>> START Supplied information

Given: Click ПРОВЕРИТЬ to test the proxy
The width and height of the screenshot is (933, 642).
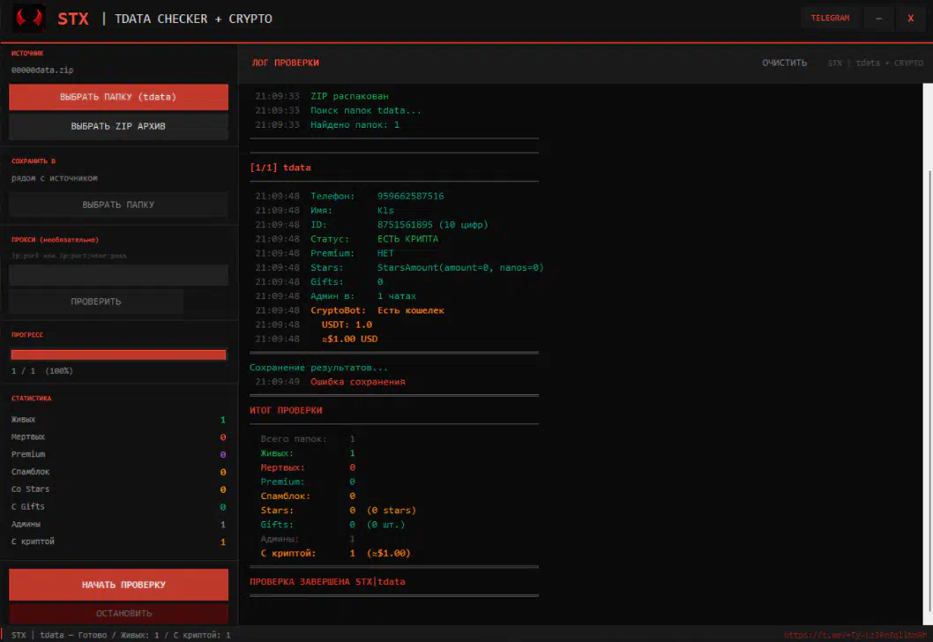Looking at the screenshot, I should pos(96,302).
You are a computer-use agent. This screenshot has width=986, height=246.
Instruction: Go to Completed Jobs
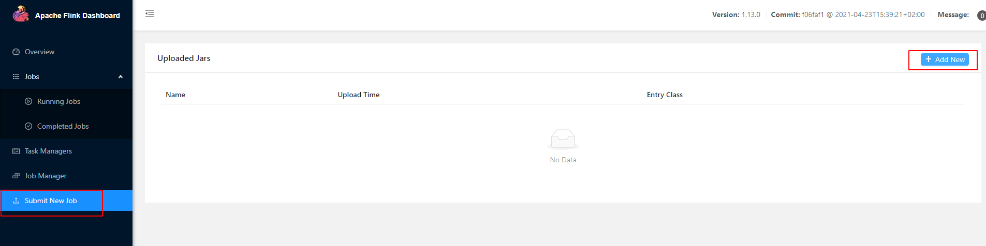[63, 126]
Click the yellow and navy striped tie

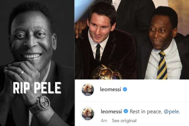(162, 65)
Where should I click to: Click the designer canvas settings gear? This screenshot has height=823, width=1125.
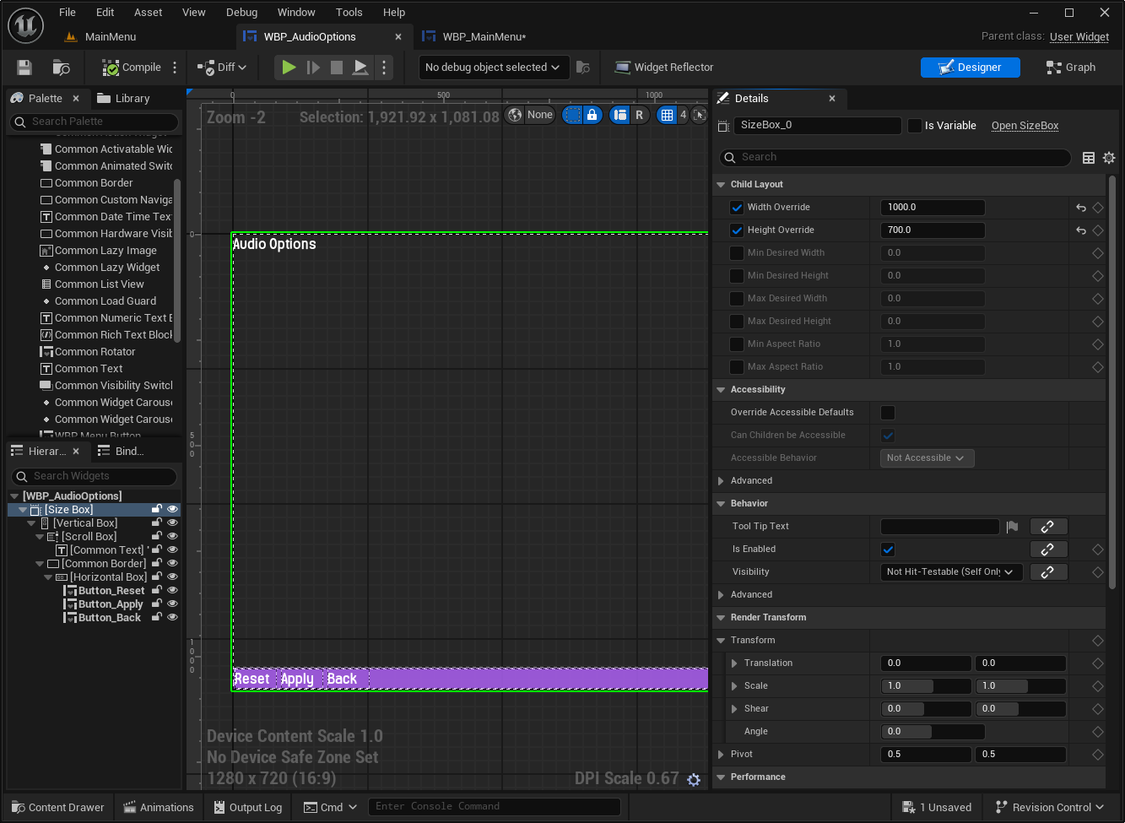coord(694,780)
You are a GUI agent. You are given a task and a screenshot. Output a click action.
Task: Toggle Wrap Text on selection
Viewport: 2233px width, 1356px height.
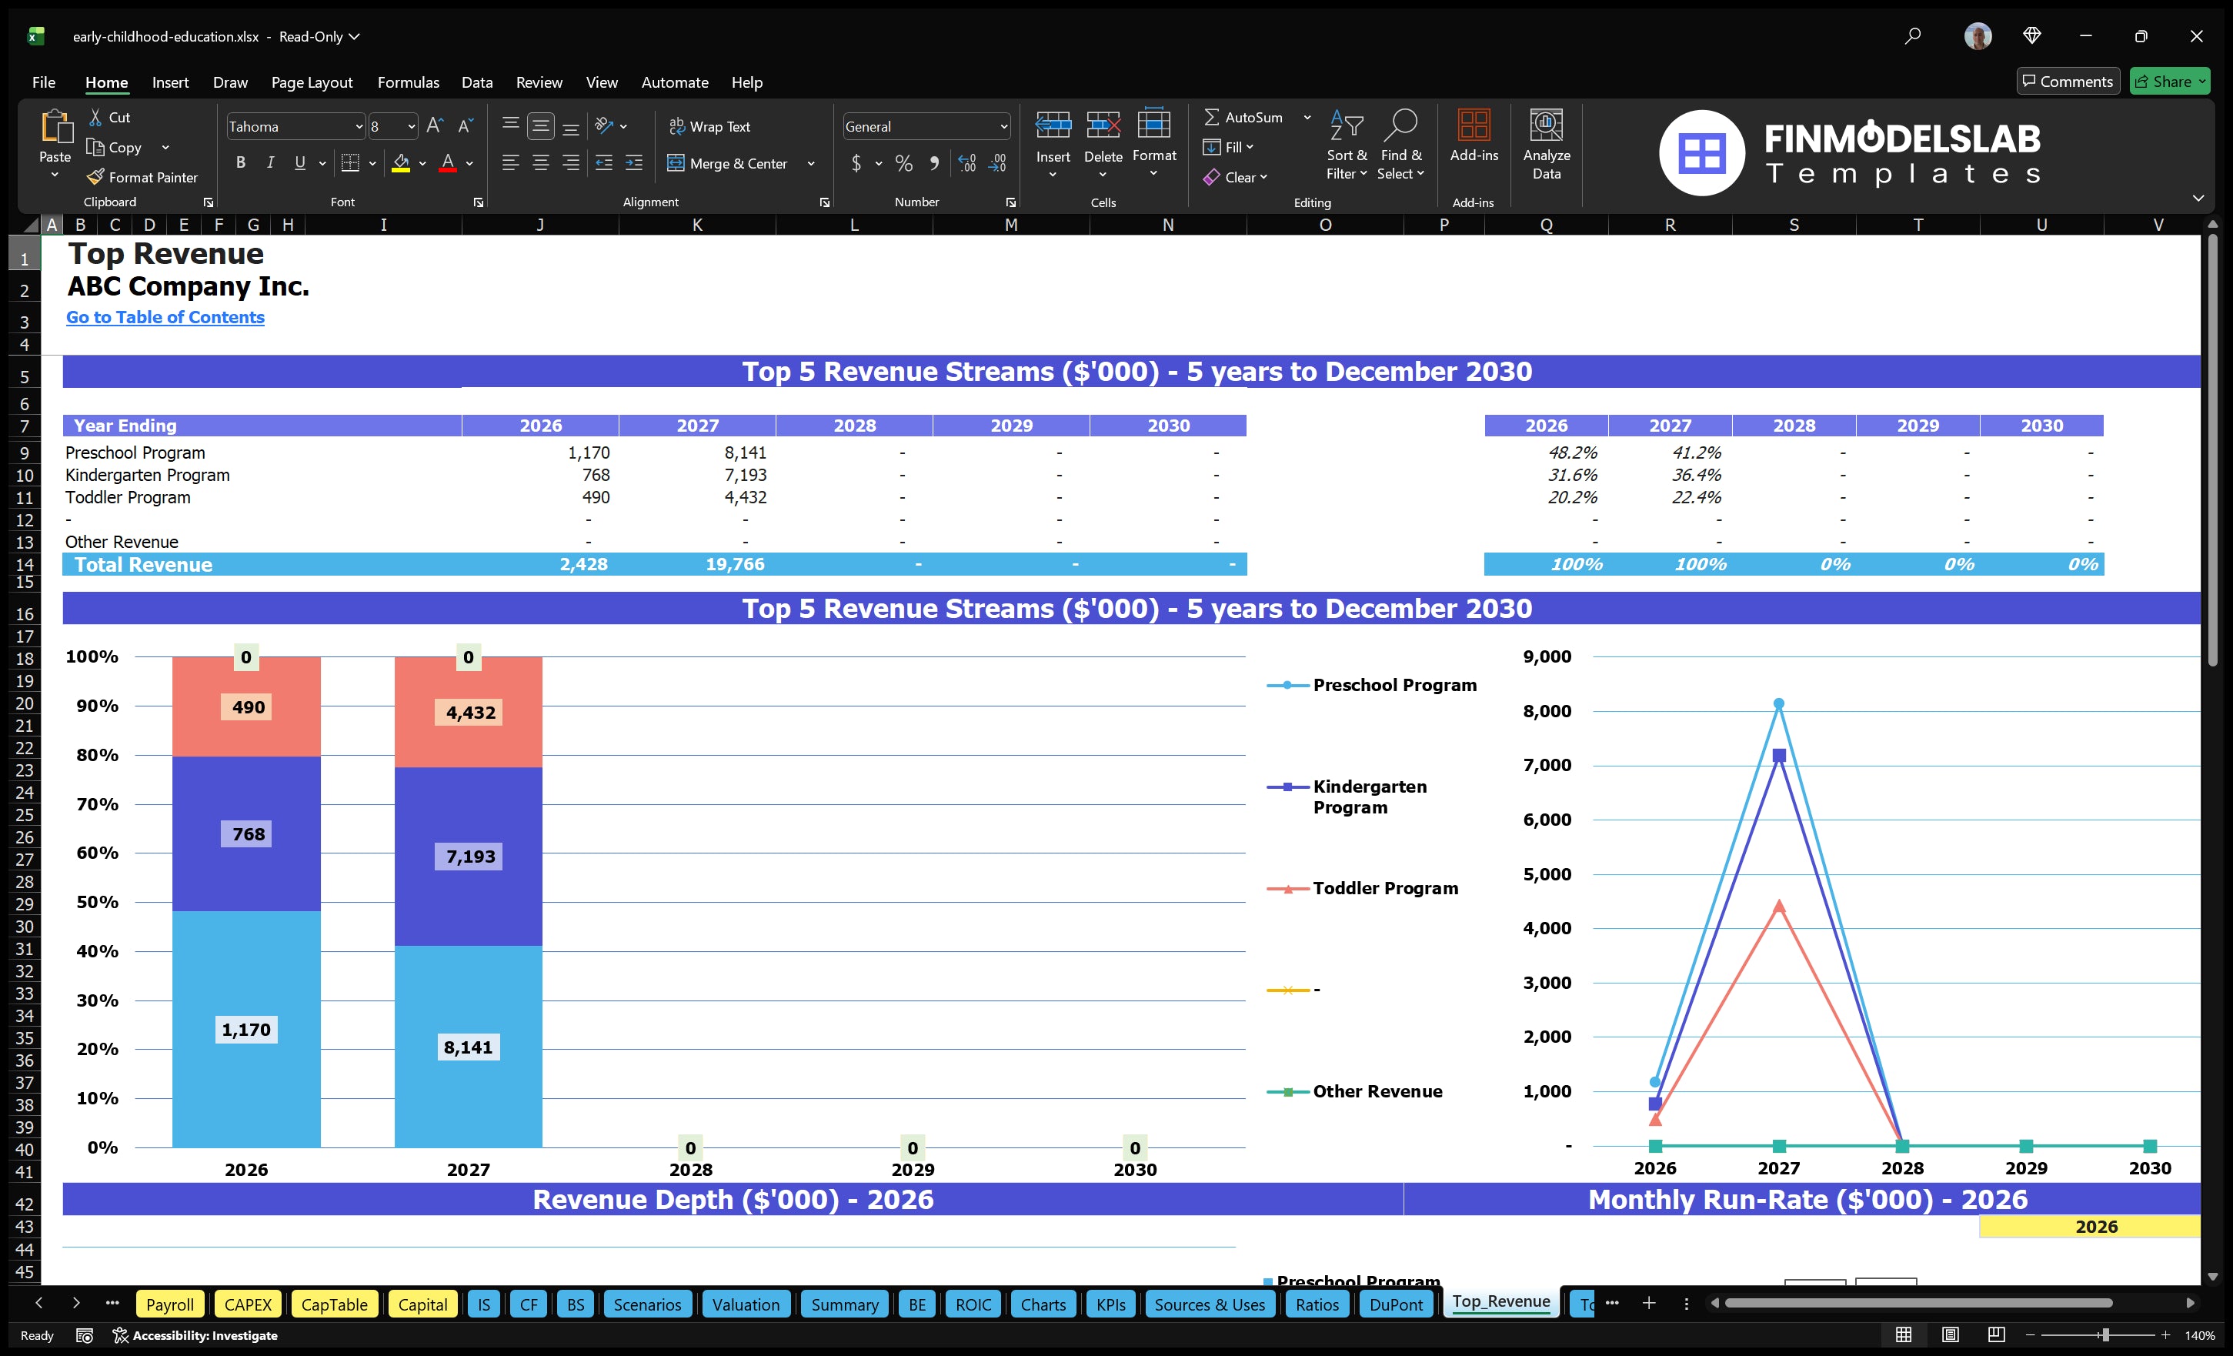pyautogui.click(x=711, y=126)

>> END Supplied information

Task instructions: Output every line of the records above as a JSON list of strings, with one string per line. Omit blank lines and exclude the pictures.

Result of this exercise:
[
  "Given: Click ПРОВЕРИТЬ to test the proxy",
  "The width and height of the screenshot is (933, 642).",
  "Looking at the screenshot, I should pos(96,302).",
  "You are a computer-use agent. This screenshot has width=986, height=246.",
  "Instruction: Go to Completed Jobs",
  "[63, 126]",
  "Click the yellow and navy striped tie",
  "(162, 65)",
  "Where should I click to: Click the designer canvas settings gear? This screenshot has height=823, width=1125.",
  "coord(694,780)",
  "You are a GUI agent. You are given a task and a screenshot. Output a click action.",
  "Task: Toggle Wrap Text on selection",
  "Viewport: 2233px width, 1356px height.",
  "pyautogui.click(x=711, y=126)"
]